Spectrograms of the two clips
1. Spectral and frequency analysis
- Both samples exhibit frequency content ranging approximately from 20 Hz to 15 kHz, indicating similar bandwidth.
- Sample A displays uniform spectral patterns and artificial harmonics, suggesting digital processing or synthesis.
- Sample B shows natural spectral variation consistent with real world speech recordings.
2. Reverb and acoustic environment
- Sample A contains noticeable artificial reverberation and spatial enhancement.
- The reverb appears digitally added and does not correspond to a natural recording environment.
- Sample B contains no artificial reverb and reflects a dry, original recording space.
3. Voice characteristics and delivery
● Sample A demonstrates:
a. Monotone speech delivery
b. Limited pitch and emotional variation
c. Consistent vocal texture
● These features are commonly associated with AI-generated or heavily processed speech.
● Sample B demonstrates:
a. Natural prosody and intonation
b. Pitch variation
c. Human speech dynamics
4. Dynamic range and articulation
- Sample A shows balanced and controlled dynamics with minimal transient variation.
- The signal appears compressed and normalized.
- Sample B contains:
a) Audible plosives
b) Breathing sounds
c) Micro-dynamic fluctuations
These elements indicate natural vocal production.
5. Channel and stereo analysis
- Sample A is a stereo recording with a measurable right-channel imbalance of approximately –0.1 dB, indicating post-processing.
- Sample B is a mono signal embedded in a stereo timeline, predominantly present in the left channel only, which is typical of direct broadcast captures.
6. Noise floor and ambient profile
- Sample A presents a uniform noise floor with limited environmental texture.

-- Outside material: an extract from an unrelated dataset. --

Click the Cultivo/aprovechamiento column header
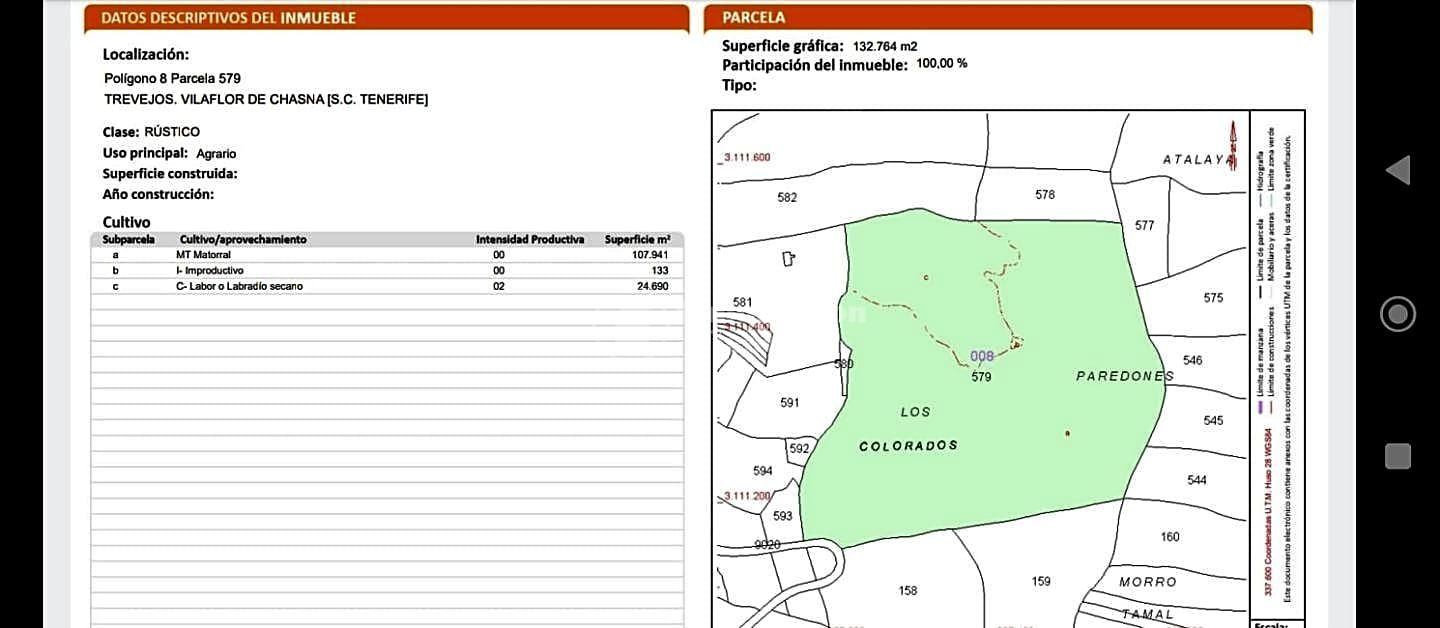point(243,240)
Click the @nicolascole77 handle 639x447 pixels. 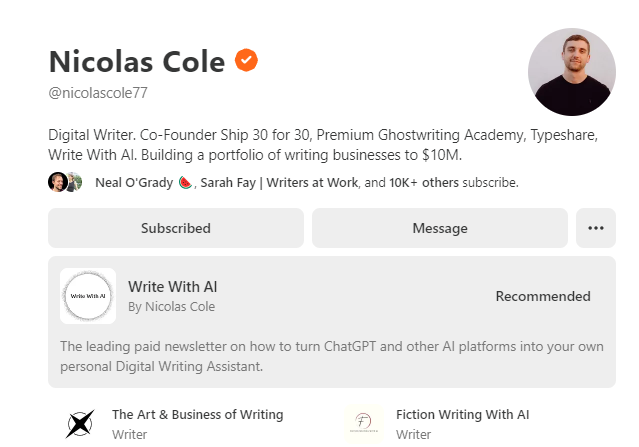(98, 93)
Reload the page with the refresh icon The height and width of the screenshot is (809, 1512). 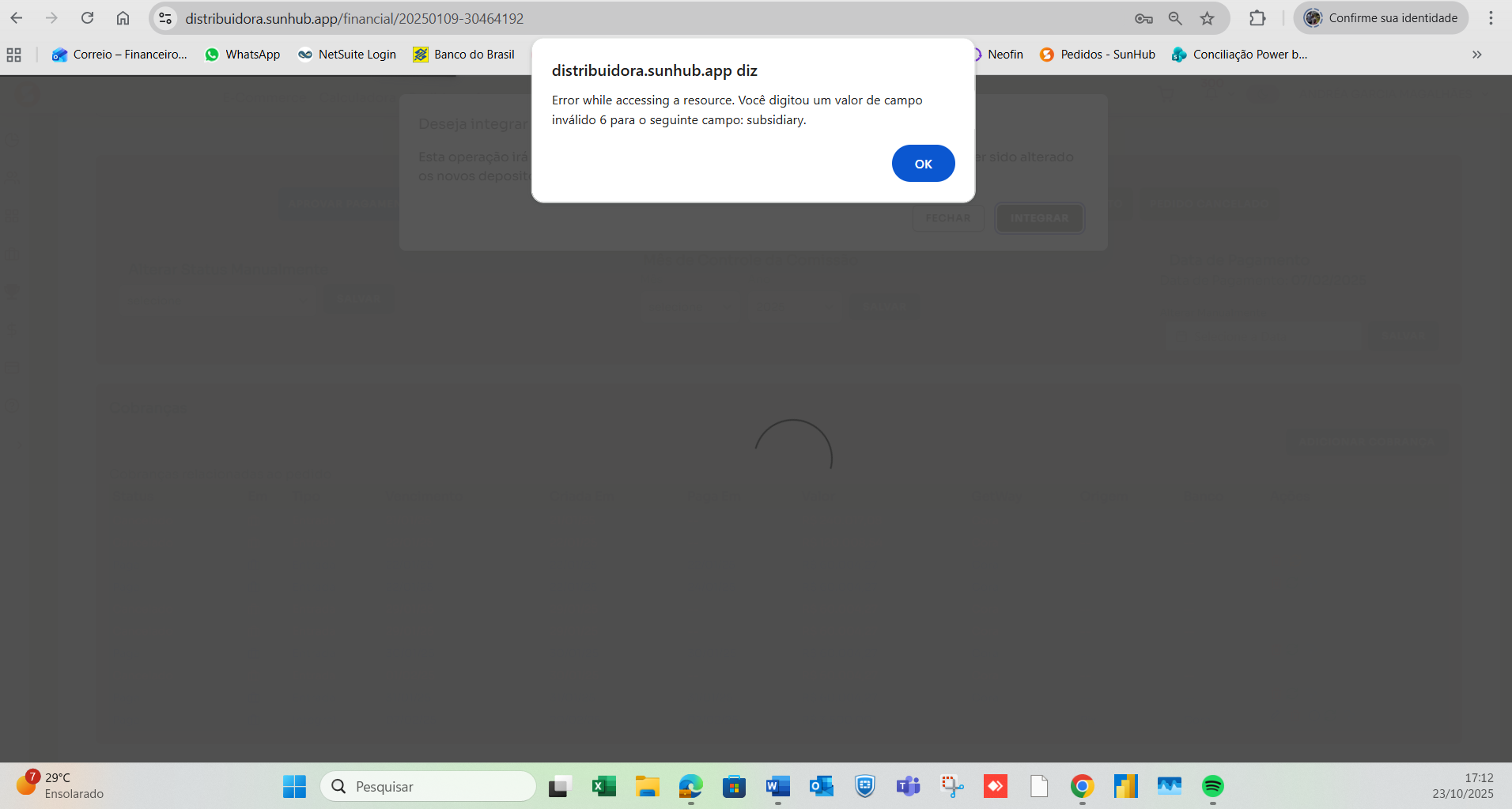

- This consistency suggests synthetic generation or heavy noise processing.
- Sample B shows natural ambient noise fluctuations.
Conclusion:
Based on spectral, dynamic, spatial, and channel analysis:
● Sample A shows multiple indicators of artificial processing and possible AI-based generation.
● Sample B exhibits characteristics consistent with an authentic human recording.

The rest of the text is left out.